# TASK OBJECTIVE:
Put the part of the records that opens with the line containing "Given: Click into the commit message field" and runs through the end of the records into a numbered list, omitting blank lines. Leave the pictures out of your answer.
··· RECORD LIST
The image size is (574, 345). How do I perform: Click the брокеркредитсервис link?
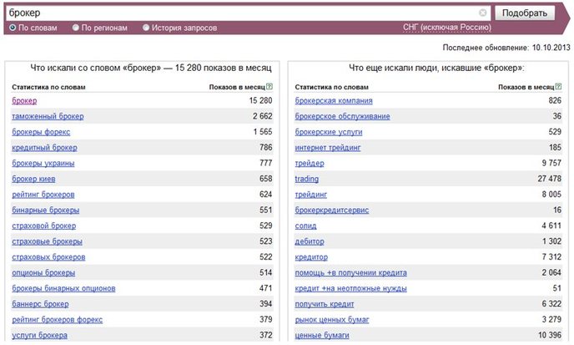(x=332, y=210)

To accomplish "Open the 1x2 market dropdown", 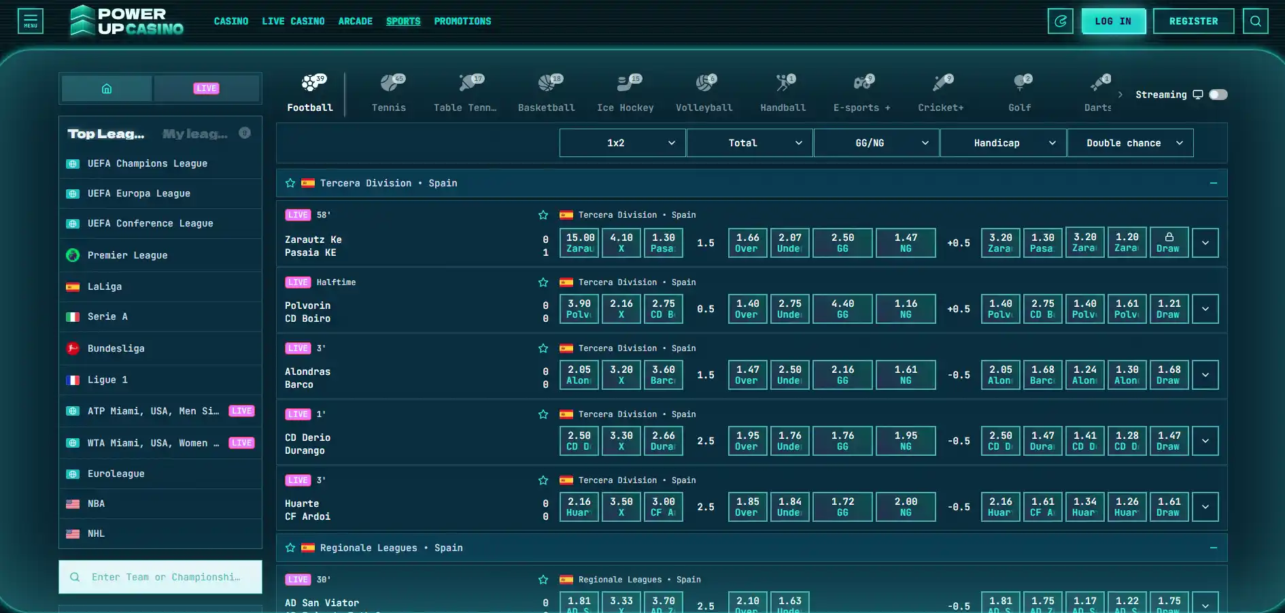I will [x=622, y=143].
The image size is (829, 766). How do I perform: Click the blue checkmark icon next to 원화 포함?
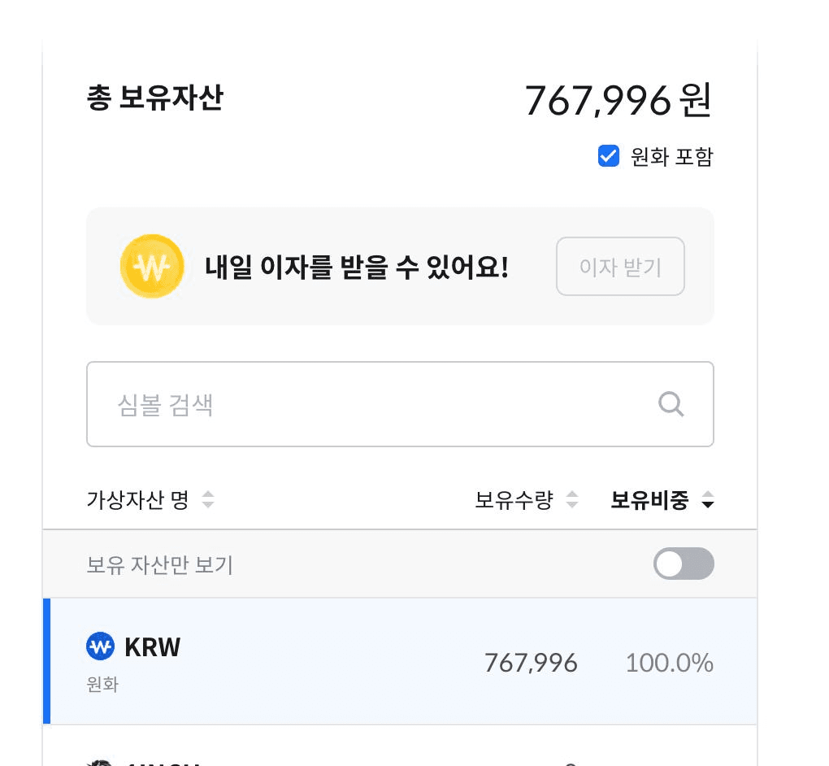point(609,156)

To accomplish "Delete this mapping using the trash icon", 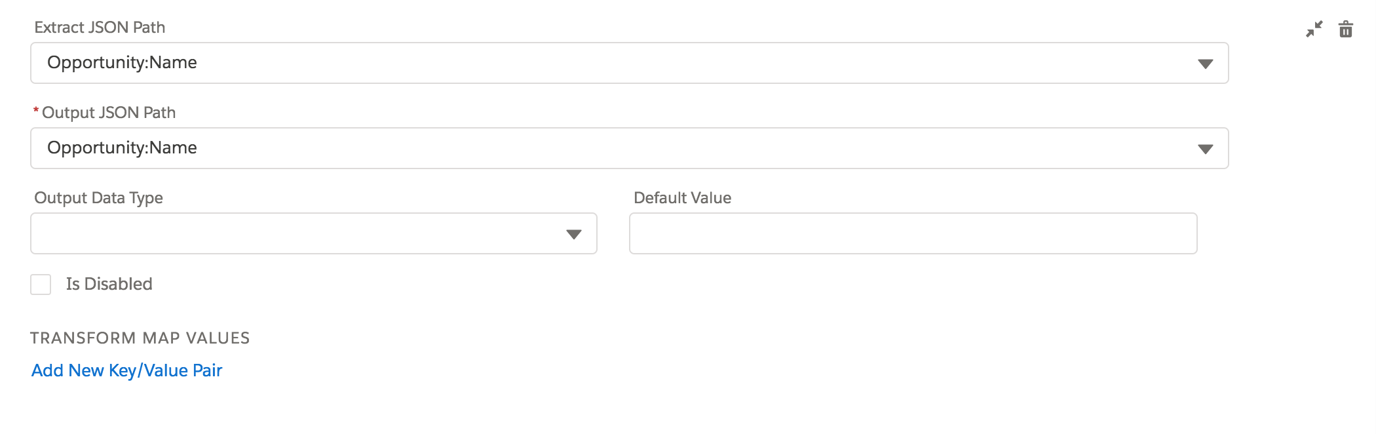I will pyautogui.click(x=1346, y=30).
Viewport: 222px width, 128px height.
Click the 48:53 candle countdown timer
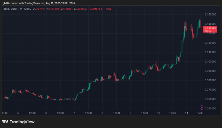click(x=208, y=31)

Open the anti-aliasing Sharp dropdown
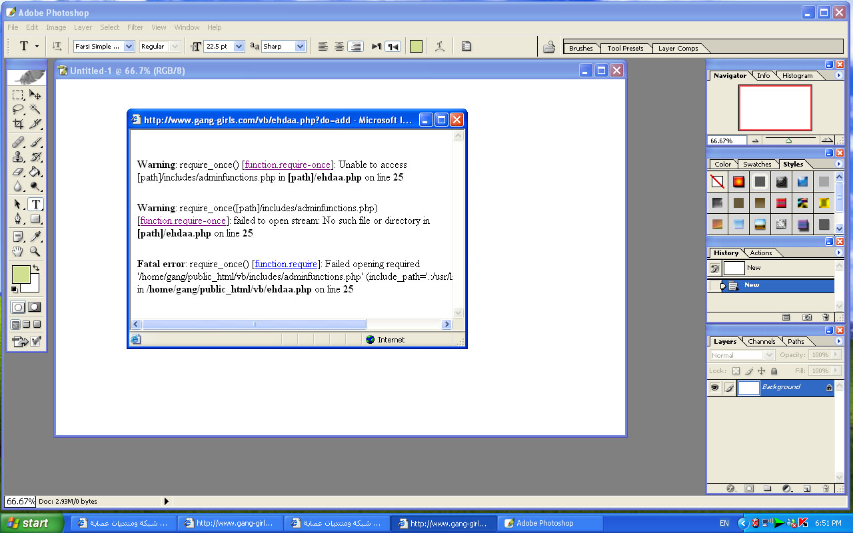pos(300,47)
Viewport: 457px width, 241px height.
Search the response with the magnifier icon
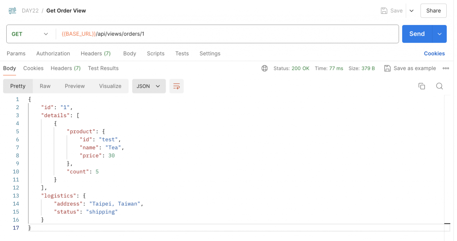(440, 86)
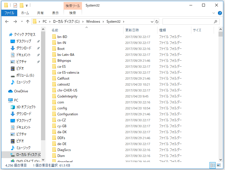Open the ファイル menu tab
This screenshot has height=170, width=225.
(9, 13)
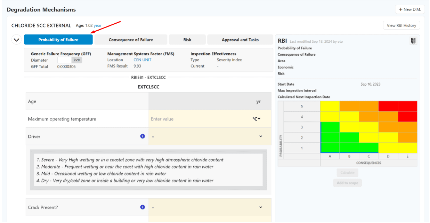Click View RBI History button

pyautogui.click(x=401, y=25)
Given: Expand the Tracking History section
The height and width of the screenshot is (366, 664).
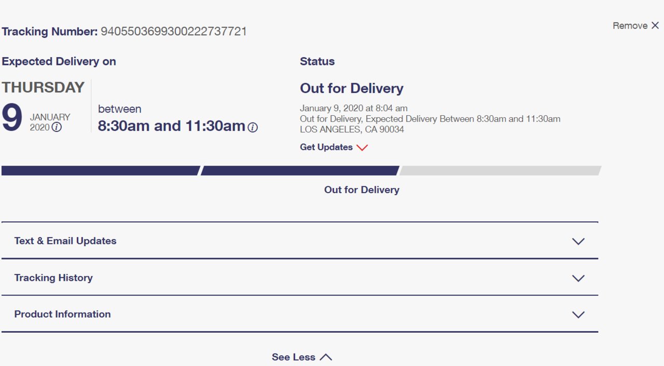Looking at the screenshot, I should 300,278.
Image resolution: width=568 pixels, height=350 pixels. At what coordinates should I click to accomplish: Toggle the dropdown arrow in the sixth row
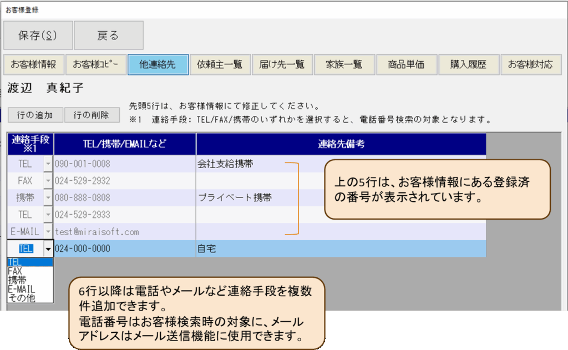click(x=48, y=249)
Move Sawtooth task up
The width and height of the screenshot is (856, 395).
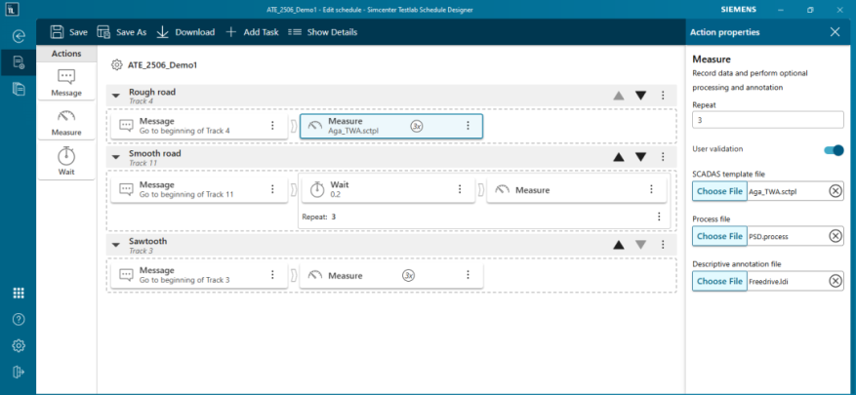618,245
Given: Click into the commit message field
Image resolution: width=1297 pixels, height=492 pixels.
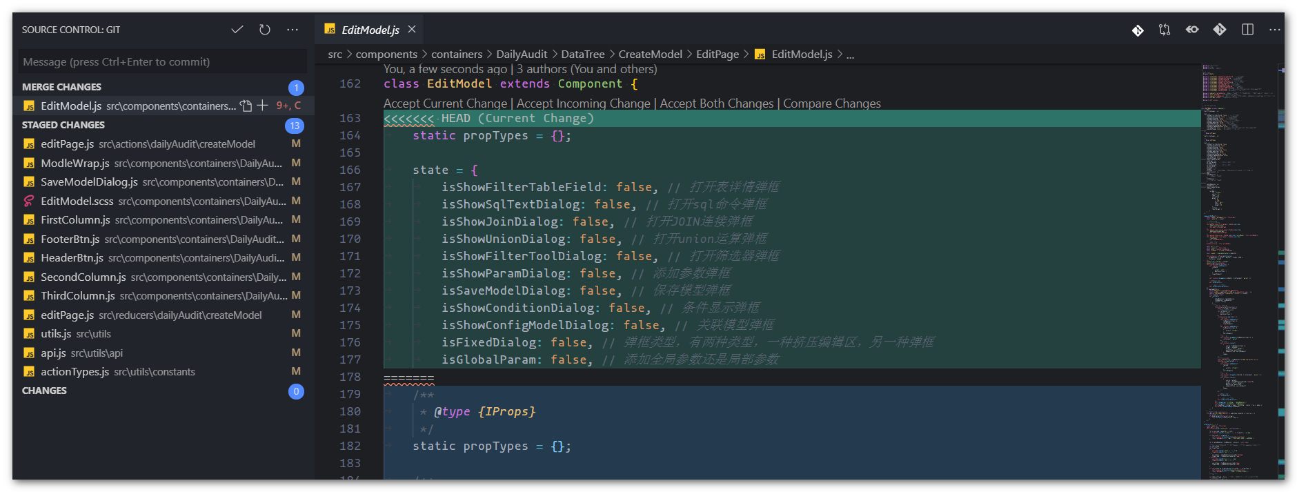Looking at the screenshot, I should (x=162, y=61).
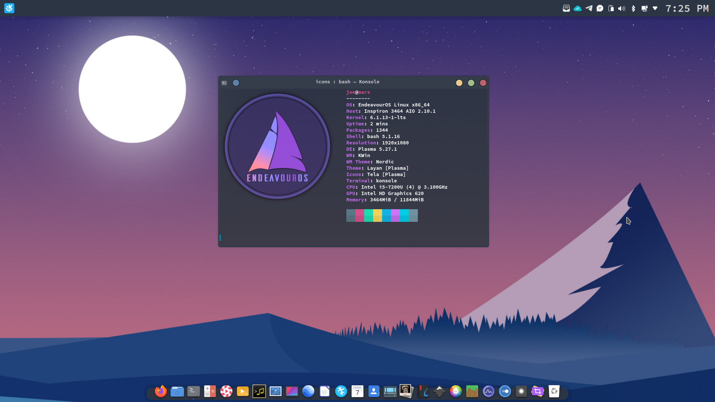Open the calendar app showing Friday 7

coord(357,391)
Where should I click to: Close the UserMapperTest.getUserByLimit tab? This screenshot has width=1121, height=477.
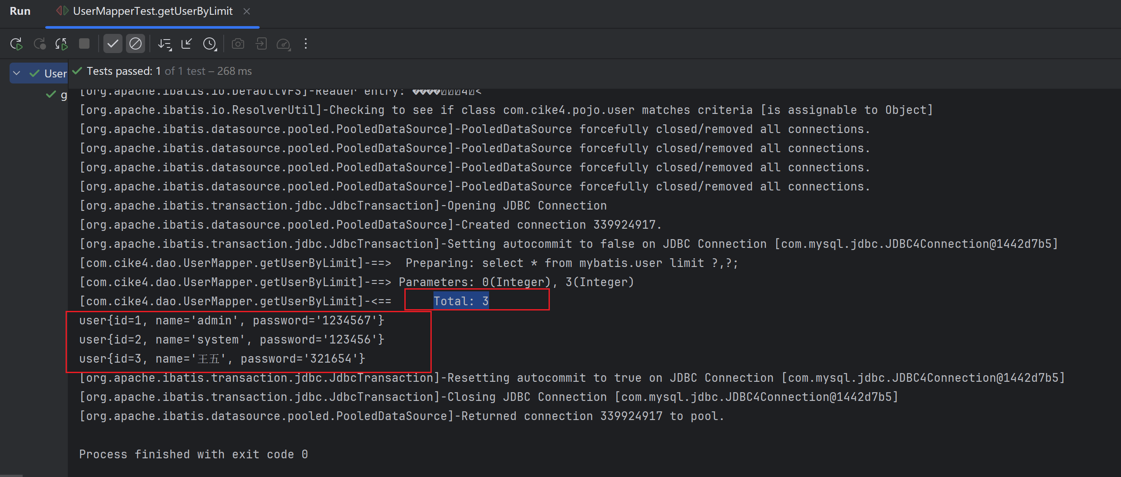pos(247,11)
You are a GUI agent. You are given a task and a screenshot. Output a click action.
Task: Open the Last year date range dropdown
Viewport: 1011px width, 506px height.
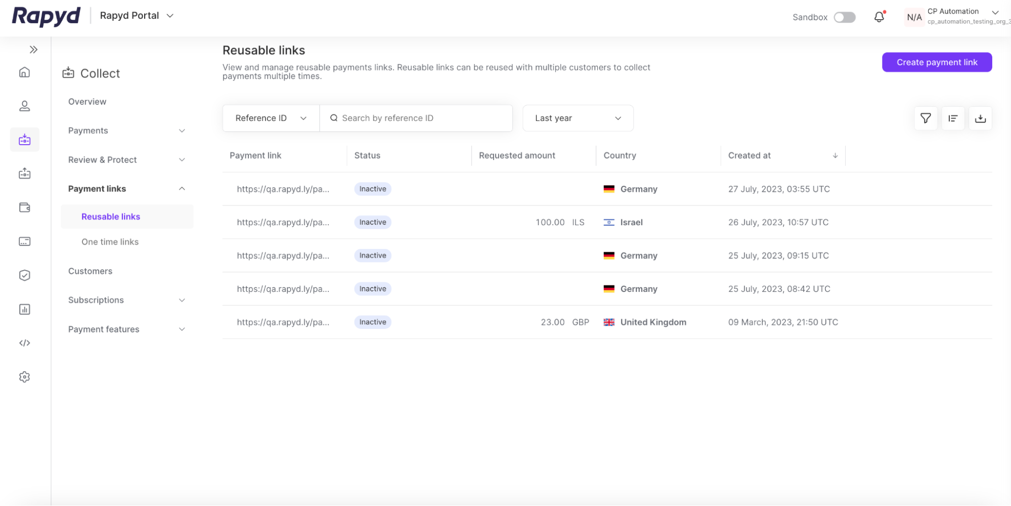(x=578, y=118)
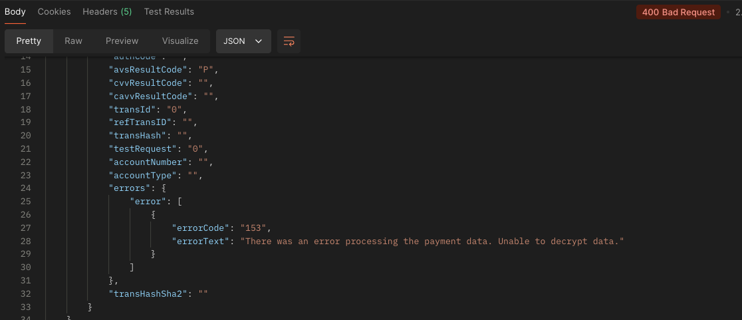
Task: Switch to Raw response view
Action: pyautogui.click(x=73, y=41)
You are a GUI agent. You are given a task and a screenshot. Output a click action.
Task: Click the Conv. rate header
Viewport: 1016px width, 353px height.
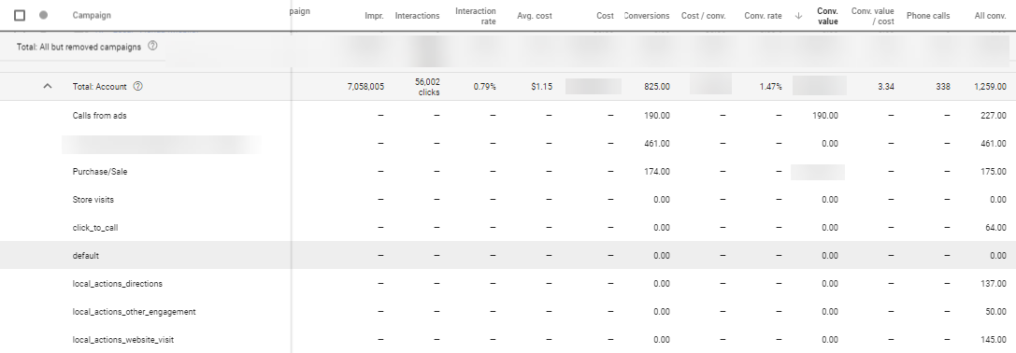(763, 16)
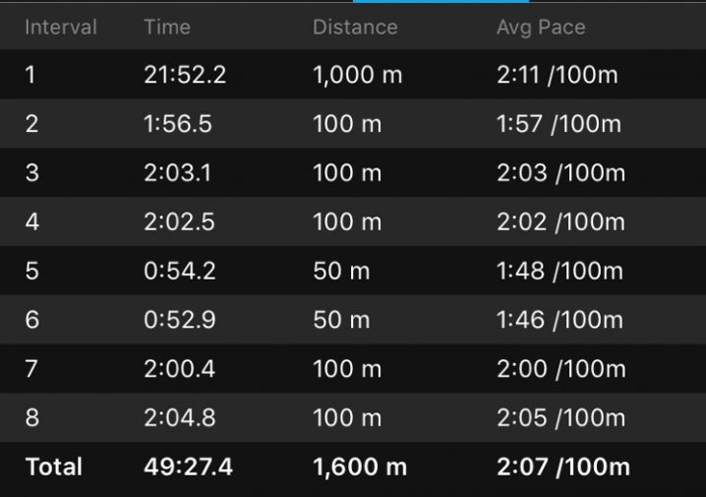The height and width of the screenshot is (497, 706).
Task: Click the 2:03.1 time in interval 3
Action: (x=179, y=173)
······
# THE REPLY:
1. Given: Click into the commit message field
2. Image resolution: width=1297 pixels, height=492 pixels.
3. Looking at the screenshot, I should (x=162, y=61).
4. Open the calendar app showing Friday 7
5. coord(357,391)
6. Where should I click to: Close the UserMapperTest.getUserByLimit tab? This screenshot has width=1121, height=477.
7. pos(247,11)
8. You are a GUI agent. You are given a task and a screenshot. Output a click action.
9. Task: Open the Last year date range dropdown
10. Viewport: 1011px width, 506px height.
11. (x=578, y=118)
12. Task: Switch to Raw response view
13. Action: pyautogui.click(x=73, y=41)
14. You are a GUI agent. You are given a task and a screenshot. Output a click action.
15. Task: Click the Conv. rate header
16. Viewport: 1016px width, 353px height.
17. (763, 16)
18. The height and width of the screenshot is (497, 706).
19. Task: Click the 2:03.1 time in interval 3
20. Action: (x=179, y=173)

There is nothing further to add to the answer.